> [Your tasks]
a) Answer these questions about the pulmonary embolism abstract:
(i) Up to what percentage of patients develop major bleeding after systemic thrombolysis?
(ii) Which hospitals did the study cover?
(iii) What alteplase dose defines half-dose-ST?
b) Extract the portion of the pulmonary embolism abstract between "Method and Design" and "from all sites.", inclusive.

> [Text under study]

Aims and Objectives Intermediate high-risk pulmonary embolism (IHPE) management is challenging in the emergency department (ED). Though systemic thrombolysis (ST) improves outcomes, up to 12% of patients develop major bleeding. Interventional reperfusion techniques (IRP) are only available in tertiary-care hospitals (TCH). We therefore sought to understand how ST and referrals for IRP are used at TCH and district-general hospitals (DGH) for IHPEs.

Method and Design We performed a retrospective cohort study at one TCH (Hospital-A) and two DGH EDs (Hospitals-B, C) between 11/2019 and 10/2023. We pulled all positive PE diagnoses from computed tomography pulmonary angiogram (CTPA) reports and patient data from the medical record. Eligible patients had right heart strain on CTPA or echocardiography, elevated troponin-T, and systolic blood pressure ≥90mmHg. Chi-Squared tests were used to assess primary outcome to compare the proportion of ST, half-dose-ST (50mg alteplase), and IRP-referrals at each hospital; and secondary outcomes (vasopressor-use, haemodynamic instability, ITU-admission, survival-to-discharge, hospital length-of-stay (LOS), any bleeding and major bleeding) in patients receiving full-dose-ST Vs anticoagulation-only (AC) and half-dose-ST vs. AC aggregating data from all sites.

> [Listed records]
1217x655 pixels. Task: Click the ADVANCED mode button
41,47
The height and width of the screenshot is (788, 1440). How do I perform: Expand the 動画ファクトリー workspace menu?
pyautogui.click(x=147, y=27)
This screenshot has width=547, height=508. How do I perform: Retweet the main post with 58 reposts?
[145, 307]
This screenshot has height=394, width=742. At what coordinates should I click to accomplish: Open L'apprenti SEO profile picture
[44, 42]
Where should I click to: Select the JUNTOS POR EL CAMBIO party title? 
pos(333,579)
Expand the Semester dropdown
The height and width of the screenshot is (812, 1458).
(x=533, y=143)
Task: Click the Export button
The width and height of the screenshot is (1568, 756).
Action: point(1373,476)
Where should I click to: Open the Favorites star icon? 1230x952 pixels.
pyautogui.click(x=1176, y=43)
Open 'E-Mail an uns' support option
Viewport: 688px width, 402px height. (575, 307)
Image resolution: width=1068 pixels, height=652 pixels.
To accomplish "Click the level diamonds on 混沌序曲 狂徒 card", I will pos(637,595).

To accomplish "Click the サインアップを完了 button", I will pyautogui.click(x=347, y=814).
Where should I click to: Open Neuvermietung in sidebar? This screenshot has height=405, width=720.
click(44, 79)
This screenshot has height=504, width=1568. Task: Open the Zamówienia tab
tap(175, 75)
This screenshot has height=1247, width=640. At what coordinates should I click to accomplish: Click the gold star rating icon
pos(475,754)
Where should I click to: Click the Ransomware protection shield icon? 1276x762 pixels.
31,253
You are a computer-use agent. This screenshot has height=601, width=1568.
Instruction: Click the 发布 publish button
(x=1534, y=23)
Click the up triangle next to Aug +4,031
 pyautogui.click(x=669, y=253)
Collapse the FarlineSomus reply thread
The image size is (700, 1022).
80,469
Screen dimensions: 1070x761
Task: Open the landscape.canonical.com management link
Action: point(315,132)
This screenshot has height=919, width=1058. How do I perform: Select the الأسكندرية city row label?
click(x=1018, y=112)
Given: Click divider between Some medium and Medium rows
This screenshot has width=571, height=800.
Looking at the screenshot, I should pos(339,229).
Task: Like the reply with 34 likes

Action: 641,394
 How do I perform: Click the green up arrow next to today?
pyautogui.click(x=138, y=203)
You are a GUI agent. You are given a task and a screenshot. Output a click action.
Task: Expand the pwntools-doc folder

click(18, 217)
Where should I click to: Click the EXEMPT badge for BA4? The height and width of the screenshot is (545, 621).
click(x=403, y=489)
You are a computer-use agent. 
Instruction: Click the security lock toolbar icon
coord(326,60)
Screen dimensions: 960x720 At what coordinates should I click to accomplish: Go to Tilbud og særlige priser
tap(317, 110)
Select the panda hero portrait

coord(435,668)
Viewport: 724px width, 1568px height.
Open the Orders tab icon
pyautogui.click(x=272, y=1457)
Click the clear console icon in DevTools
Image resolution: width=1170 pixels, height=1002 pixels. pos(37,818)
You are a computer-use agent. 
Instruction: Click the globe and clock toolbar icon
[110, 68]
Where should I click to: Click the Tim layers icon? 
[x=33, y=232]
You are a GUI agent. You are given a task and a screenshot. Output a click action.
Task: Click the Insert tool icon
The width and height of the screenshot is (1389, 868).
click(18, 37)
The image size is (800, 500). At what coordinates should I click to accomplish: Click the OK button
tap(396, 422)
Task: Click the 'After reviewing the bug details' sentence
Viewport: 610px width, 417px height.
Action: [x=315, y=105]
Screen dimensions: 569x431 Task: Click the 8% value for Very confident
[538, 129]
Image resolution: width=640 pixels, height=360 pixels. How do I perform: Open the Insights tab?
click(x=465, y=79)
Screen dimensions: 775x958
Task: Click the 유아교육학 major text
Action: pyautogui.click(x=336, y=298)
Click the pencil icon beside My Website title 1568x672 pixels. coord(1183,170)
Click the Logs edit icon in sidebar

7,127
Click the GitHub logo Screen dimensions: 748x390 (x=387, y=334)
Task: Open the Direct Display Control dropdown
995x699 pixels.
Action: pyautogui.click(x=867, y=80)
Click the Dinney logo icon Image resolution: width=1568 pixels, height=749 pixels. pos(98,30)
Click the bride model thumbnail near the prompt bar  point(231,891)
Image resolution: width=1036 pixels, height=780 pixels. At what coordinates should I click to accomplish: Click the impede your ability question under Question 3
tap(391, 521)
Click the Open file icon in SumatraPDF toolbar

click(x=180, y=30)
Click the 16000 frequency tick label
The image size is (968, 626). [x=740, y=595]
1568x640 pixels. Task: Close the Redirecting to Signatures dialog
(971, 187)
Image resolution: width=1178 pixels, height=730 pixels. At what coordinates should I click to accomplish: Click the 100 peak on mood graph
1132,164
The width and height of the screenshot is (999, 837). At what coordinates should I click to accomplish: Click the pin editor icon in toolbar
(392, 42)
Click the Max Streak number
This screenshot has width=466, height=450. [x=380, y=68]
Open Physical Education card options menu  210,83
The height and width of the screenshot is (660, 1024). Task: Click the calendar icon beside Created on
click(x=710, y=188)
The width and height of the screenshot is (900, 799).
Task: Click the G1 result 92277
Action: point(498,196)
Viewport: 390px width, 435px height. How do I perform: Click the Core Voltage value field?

> [Answer list]
a)
(i) Up to 12%.
(ii) One tertiary-care hospital (Hospital-A) and two district-general hospital EDs (Hospitals-B, C).
(iii) 50mg of alteplase.

b)
Method and Design We performed a retrospective cohort study at one TCH (Hospital-A) and two DGH EDs (Hospitals-B, C) between 11/2019 and 10/2023. We pulled all positive PE diagnoses from computed tomography pulmonary angiogram (CTPA) reports and patient data from the medical record. Eligible patients had right heart strain on CTPA or echocardiography, elevated troponin-T, and systolic blood pressure ≥90mmHg. Chi-Squared tests were used to assess primary outcome to compare the proportion of ST, half-dose-ST (50mg alteplase), and IRP-referrals at each hospital; and secondary outcomes (vasopressor-use, haemodynamic instability, ITU-admission, survival-to-discharge, hospital length-of-stay (LOS), any bleeding and major bleeding) in patients receiving full-dose-ST Vs anticoagulation-only (AC) and half-dose-ST vs. AC aggregating data from all sites.